Over the years Dave Winer has described software tools that by their very nature are meant to display the same content in two forms, each form in service of a different purpose or a different part of a process. That's meant to be a central virtue of the software. Describing one software tool, he said, for example:
You have two modes of viewing the content, the editorial view and the finished product view — but it's important that they are just views on the same data, so when a change is made to one, it automatically appears in the other. This was the key concept in Manila's Edit This Page function. (Source: item 5 in this blog post.)

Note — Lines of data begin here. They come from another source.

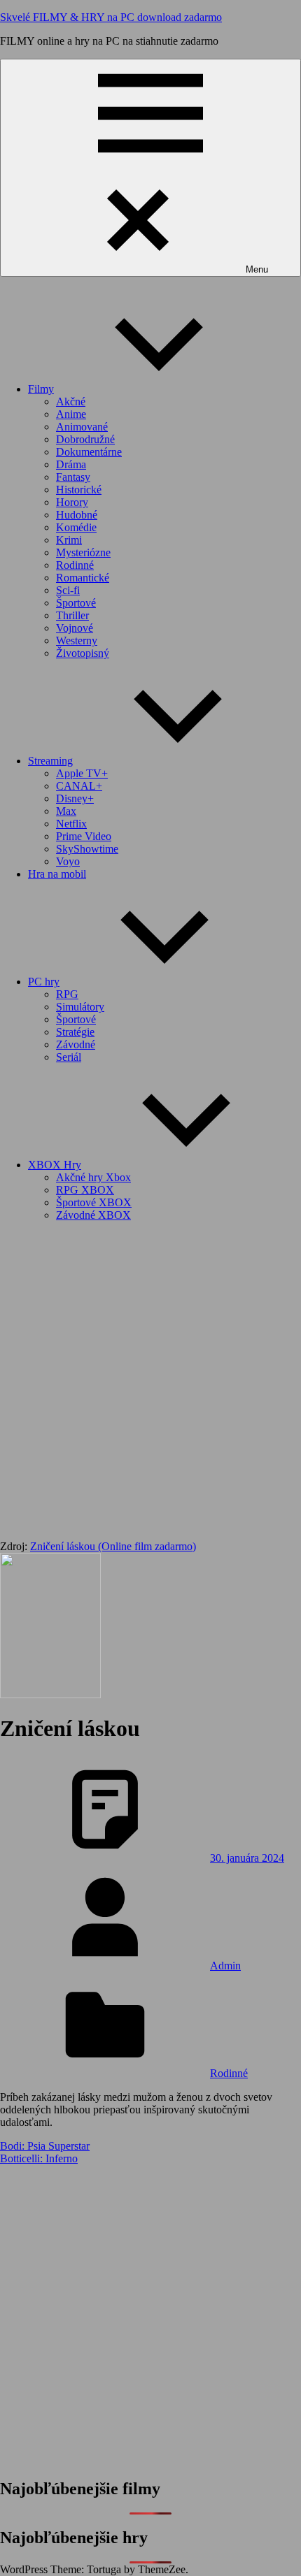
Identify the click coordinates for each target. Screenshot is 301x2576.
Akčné (70, 401)
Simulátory (80, 1007)
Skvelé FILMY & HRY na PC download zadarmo (111, 17)
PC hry (43, 981)
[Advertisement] (150, 1383)
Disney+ (75, 798)
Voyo (68, 861)
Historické (79, 489)
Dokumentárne (89, 452)
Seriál (68, 1057)
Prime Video (83, 836)
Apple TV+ (82, 773)
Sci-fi (68, 590)
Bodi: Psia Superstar (45, 2146)
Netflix (71, 824)
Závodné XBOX (93, 1215)
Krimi (69, 540)
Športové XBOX (94, 1202)
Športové (76, 603)
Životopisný (82, 653)
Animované (82, 427)
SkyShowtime (87, 849)
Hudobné (76, 515)
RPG (67, 994)
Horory (72, 502)
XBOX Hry (54, 1165)
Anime (71, 414)
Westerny (76, 640)
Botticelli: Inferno (39, 2158)
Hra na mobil (57, 874)
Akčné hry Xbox (93, 1177)
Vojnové (74, 628)
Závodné (75, 1044)
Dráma (71, 464)
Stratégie (75, 1032)
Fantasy (73, 477)
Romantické (82, 578)
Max (66, 811)
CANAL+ (79, 786)
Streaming (50, 761)
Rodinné (75, 565)
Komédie (76, 527)
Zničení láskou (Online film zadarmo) (113, 1546)
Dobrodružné (85, 439)
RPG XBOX (85, 1190)
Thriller (72, 615)
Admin (225, 1965)
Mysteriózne (83, 552)
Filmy (41, 389)
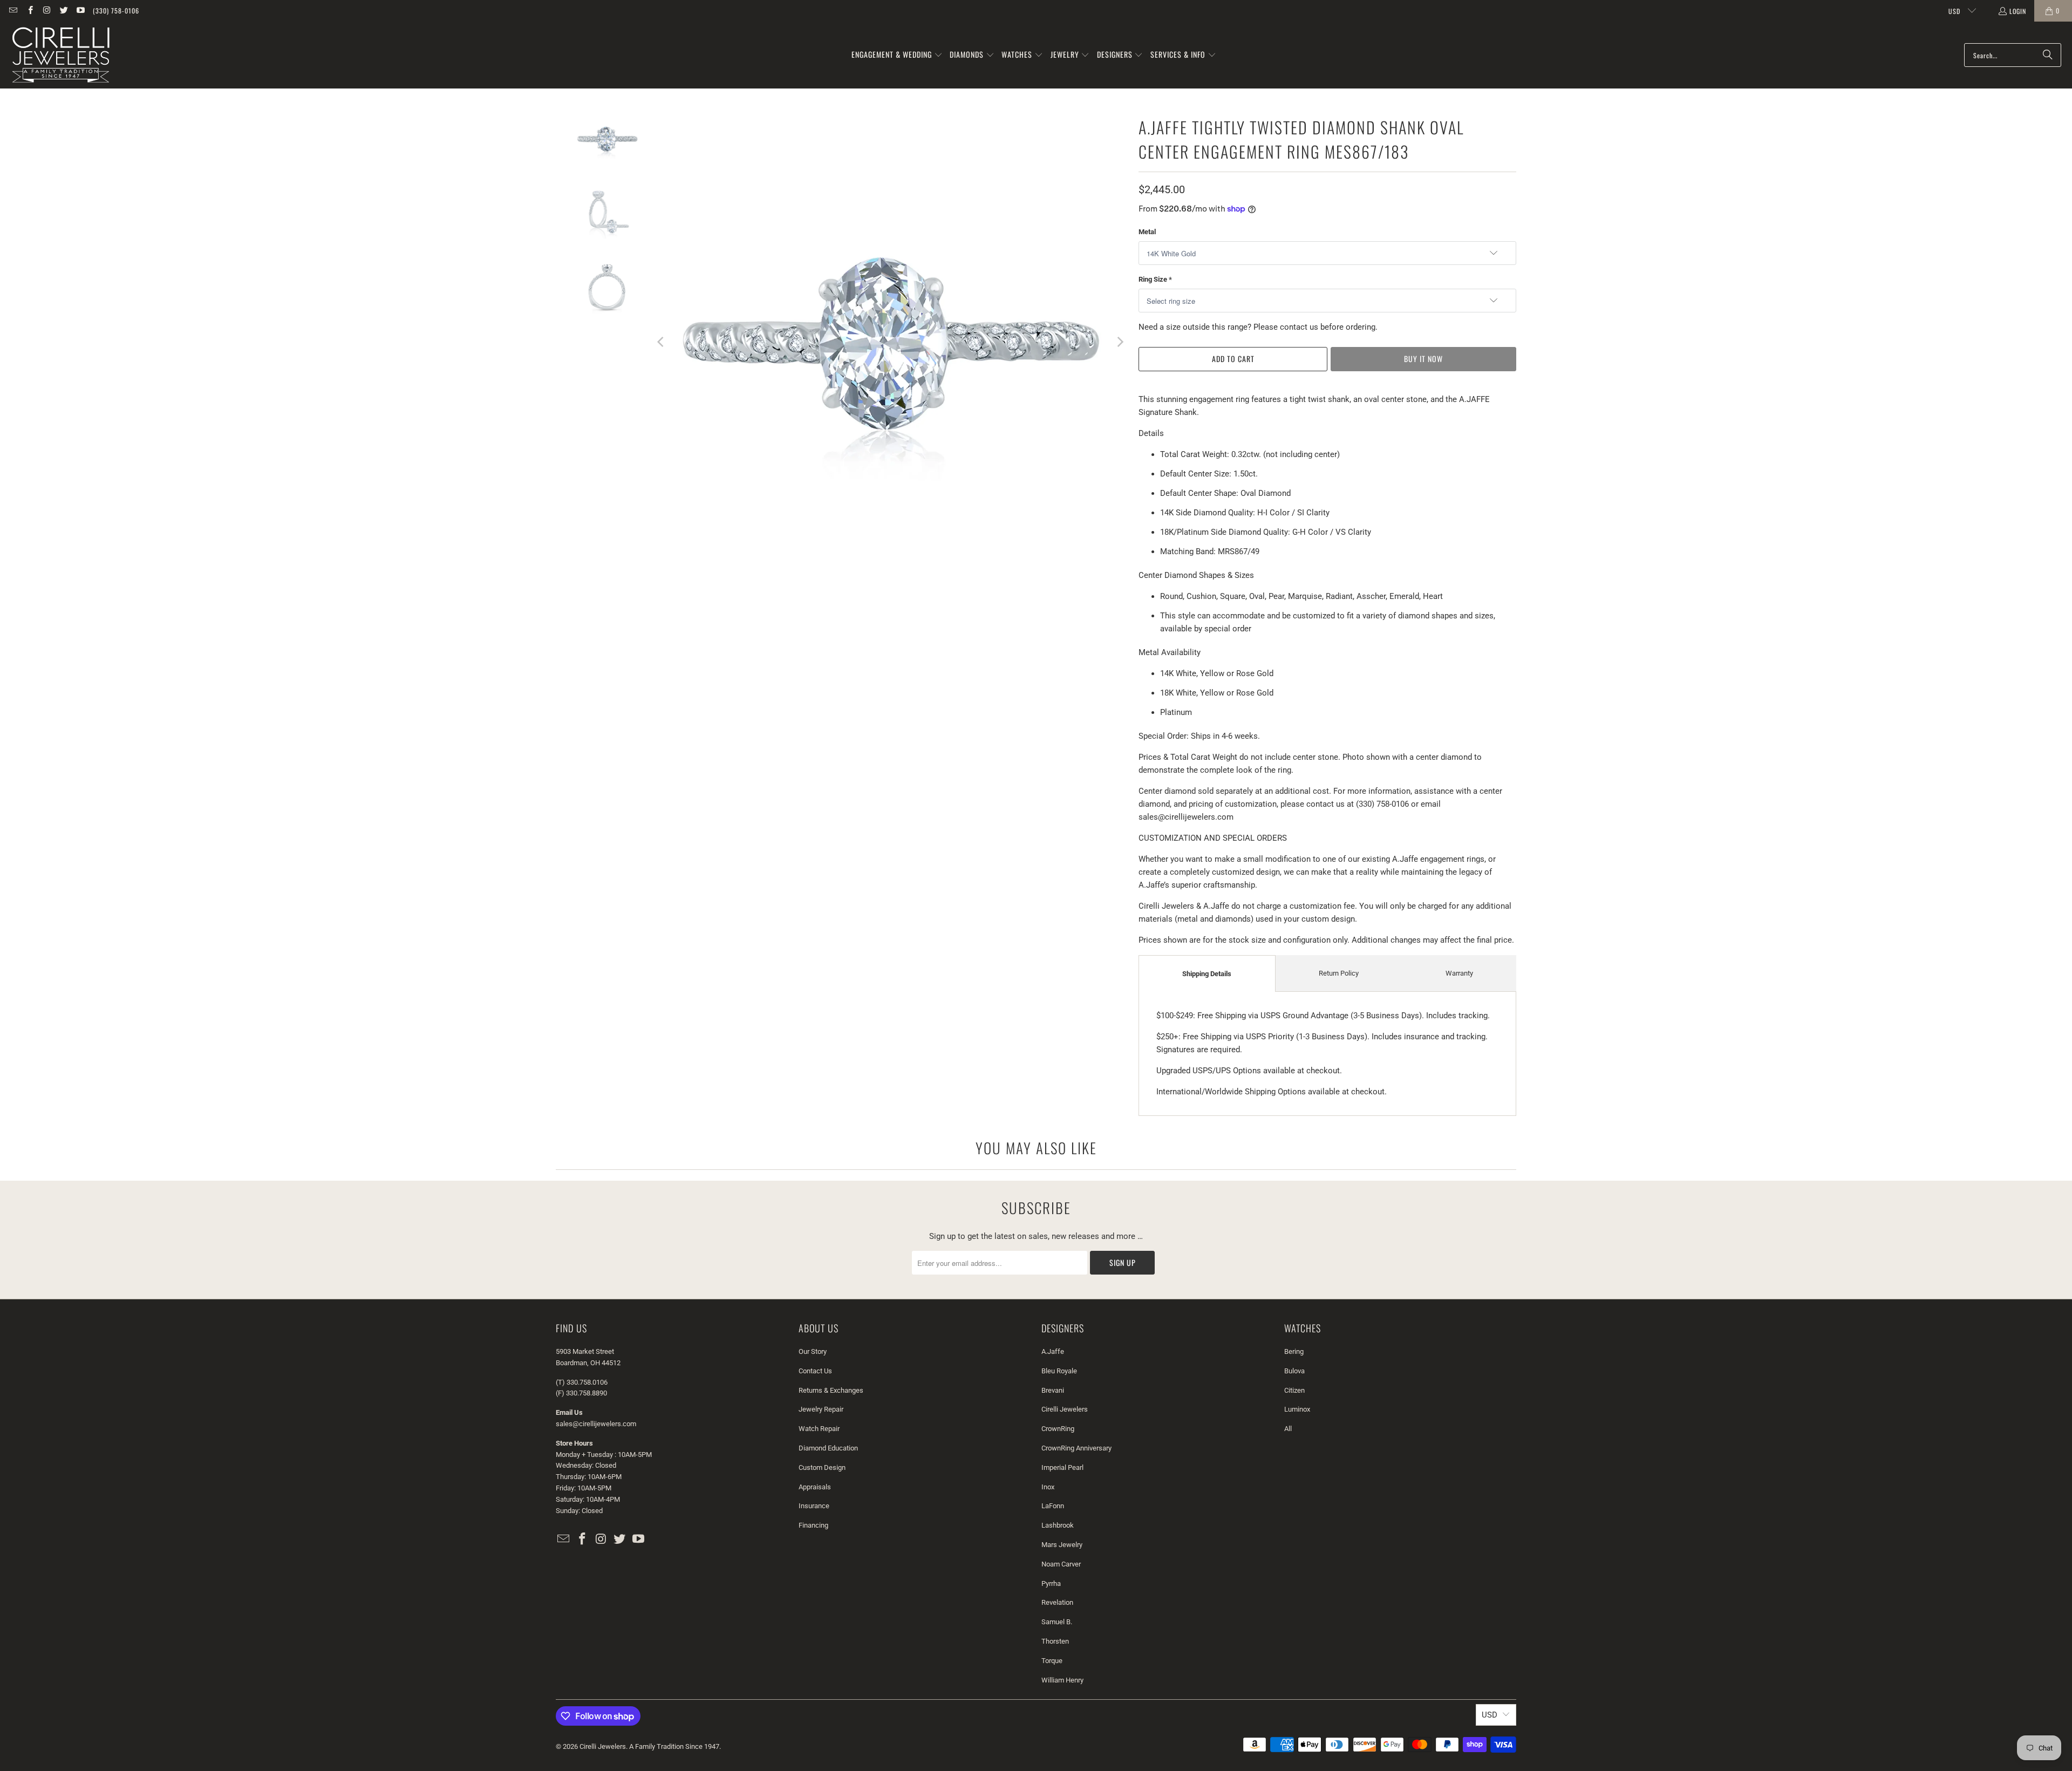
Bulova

Dave also recently posted a link to various postings about LBBS, a tool with two modes of viewing content. In an outline-based group message tree that might contain hundreds of messages, new postings become hard to find, he points out. But the software tool under discussion uses the time stamp for each message, I believe, to call up a second kind of interactive display. In one posting he describes a simple flipping of a switch, so to speak, to move back and forth between the two display formats the tool offers.
I find that all very interesting, for sure. For one thing, I've long enjoyed writing informally in blog posts while thinking of those posts as a warm-up for another sort of useful writing, such as a magazine article or book chapter.
I believe it's correct to say that most or all blogging software organizes the composing screen or dashboard by the time stamp on each new posting, and if you want to include today's writing in your draft article you have to cut and paste it by hand into another outline or document. But Dave Winer's recent mention of software with two modes of viewing makes me wonder whether blogging software might be organized around the document, not the timeline. Today, say, I'll write a new node on my chapter draft, and as I write the new node it appears on the screen in front of me in place in the progression of the chapter. But I'm imagining a button on the side whose function is to ask this question: "Would you like this node to be posted to the blog too?"
The time stamp on the new node places the new writing at the top of the blog's home page. That's one display. The other display is the chapter, in process on the screen as I write.
Just musing here about time stamp magic of a different kind than what I'm used to.